Entries taken from a collection:
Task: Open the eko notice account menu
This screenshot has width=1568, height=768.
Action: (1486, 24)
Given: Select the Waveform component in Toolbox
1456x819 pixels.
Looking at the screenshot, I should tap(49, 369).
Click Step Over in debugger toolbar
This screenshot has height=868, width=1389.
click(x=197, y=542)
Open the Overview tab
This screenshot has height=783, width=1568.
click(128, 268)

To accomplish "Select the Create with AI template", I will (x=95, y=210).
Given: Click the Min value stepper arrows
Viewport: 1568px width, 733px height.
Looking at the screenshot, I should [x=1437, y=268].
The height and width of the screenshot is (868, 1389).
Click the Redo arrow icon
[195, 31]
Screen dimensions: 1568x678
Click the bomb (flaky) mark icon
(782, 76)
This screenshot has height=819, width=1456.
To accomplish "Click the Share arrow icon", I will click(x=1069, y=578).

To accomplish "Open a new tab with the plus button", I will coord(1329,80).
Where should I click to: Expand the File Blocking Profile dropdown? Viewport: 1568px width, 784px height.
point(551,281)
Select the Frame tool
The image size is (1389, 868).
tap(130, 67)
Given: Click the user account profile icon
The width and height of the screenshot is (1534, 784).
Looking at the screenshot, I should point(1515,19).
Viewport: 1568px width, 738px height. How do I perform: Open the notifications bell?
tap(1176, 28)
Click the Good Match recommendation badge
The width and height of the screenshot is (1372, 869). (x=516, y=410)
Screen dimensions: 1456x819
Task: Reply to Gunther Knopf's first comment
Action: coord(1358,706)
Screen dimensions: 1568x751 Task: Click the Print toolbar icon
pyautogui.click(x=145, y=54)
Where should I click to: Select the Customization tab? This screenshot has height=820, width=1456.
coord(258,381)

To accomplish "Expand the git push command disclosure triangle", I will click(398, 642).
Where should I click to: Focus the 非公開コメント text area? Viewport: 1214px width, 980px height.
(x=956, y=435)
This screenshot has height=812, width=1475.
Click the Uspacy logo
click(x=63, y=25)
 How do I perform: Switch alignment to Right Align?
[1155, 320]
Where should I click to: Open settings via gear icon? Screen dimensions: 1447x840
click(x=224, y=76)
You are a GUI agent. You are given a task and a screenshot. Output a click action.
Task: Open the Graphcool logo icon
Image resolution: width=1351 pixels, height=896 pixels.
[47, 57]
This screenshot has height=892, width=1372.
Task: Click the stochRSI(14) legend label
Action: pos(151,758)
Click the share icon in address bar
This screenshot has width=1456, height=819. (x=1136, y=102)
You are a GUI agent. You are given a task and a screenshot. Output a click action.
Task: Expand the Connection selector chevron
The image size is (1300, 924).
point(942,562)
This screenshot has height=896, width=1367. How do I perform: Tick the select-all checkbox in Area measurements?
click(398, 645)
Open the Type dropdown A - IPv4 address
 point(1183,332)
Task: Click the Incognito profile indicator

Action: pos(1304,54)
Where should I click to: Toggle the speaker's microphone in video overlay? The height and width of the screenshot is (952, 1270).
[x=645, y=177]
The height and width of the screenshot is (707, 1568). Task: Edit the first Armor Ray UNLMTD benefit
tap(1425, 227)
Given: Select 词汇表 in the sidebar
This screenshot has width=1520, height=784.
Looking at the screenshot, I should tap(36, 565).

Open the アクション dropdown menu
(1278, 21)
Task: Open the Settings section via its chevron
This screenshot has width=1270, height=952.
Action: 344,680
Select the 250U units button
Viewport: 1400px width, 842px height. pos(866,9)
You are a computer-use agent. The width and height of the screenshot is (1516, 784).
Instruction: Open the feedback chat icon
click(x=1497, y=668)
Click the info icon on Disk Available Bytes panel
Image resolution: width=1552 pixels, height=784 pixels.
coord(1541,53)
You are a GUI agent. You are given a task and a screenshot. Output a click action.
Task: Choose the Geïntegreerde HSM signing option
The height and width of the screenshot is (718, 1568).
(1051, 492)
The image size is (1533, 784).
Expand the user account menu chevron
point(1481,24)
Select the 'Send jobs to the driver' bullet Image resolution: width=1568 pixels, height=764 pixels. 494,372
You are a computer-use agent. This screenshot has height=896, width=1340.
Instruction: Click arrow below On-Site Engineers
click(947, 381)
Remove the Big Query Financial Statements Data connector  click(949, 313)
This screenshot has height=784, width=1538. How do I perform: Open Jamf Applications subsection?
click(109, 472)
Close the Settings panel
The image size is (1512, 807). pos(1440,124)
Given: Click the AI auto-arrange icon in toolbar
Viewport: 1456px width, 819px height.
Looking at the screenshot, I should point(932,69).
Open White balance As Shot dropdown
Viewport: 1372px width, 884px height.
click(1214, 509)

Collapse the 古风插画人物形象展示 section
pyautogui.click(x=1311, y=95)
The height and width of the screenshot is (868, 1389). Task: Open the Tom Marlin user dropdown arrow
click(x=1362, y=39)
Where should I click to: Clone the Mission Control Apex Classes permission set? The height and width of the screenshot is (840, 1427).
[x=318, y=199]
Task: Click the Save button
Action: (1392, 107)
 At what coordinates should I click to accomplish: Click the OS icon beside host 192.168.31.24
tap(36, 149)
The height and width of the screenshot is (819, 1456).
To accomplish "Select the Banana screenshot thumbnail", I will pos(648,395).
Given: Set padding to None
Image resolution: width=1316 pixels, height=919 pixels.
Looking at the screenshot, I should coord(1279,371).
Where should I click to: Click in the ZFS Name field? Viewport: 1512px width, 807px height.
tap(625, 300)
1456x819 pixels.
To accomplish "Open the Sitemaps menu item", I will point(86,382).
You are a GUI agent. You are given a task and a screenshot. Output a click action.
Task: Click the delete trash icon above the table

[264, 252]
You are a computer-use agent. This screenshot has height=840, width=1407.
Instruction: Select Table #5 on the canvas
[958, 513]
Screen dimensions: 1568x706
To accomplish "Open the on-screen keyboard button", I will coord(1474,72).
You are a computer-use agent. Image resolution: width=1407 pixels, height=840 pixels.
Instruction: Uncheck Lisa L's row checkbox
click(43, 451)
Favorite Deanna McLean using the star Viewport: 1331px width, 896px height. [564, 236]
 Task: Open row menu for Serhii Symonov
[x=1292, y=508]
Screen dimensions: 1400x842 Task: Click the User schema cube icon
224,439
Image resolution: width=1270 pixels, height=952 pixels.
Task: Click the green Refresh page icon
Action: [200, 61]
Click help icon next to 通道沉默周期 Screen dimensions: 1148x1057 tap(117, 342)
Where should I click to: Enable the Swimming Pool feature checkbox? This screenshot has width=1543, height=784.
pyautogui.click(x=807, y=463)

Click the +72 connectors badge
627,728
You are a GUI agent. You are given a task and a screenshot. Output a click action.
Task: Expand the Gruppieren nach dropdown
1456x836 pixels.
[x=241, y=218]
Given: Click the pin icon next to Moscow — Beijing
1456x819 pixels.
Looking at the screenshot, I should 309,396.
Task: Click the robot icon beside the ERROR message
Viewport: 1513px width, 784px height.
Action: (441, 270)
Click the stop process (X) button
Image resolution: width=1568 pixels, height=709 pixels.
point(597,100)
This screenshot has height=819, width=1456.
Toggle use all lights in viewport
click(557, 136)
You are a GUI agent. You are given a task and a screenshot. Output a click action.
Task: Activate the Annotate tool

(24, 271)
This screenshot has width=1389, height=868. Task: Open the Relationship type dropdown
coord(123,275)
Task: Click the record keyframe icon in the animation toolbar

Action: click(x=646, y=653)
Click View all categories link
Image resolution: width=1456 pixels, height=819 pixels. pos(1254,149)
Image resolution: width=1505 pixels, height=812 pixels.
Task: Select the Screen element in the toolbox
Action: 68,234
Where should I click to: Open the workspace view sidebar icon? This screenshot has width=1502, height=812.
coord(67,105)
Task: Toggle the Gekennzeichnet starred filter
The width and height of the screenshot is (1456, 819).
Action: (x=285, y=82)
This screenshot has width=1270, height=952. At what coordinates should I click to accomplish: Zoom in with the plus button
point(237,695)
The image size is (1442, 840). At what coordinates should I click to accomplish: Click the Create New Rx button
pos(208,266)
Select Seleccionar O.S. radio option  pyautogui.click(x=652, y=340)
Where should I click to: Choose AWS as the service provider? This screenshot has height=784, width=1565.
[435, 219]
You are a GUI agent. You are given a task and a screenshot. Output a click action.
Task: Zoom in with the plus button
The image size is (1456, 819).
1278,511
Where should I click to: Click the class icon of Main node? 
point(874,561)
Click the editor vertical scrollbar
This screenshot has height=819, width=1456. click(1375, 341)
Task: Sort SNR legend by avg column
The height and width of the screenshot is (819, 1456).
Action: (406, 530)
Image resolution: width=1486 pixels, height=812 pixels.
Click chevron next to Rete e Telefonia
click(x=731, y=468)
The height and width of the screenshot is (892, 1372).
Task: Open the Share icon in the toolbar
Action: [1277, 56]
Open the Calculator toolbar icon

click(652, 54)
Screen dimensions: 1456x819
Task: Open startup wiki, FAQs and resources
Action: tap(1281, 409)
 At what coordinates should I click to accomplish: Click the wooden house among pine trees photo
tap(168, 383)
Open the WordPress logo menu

Activity
The word "option" may appear in several lines of the data; count those lines and give only the number.

Final answer
2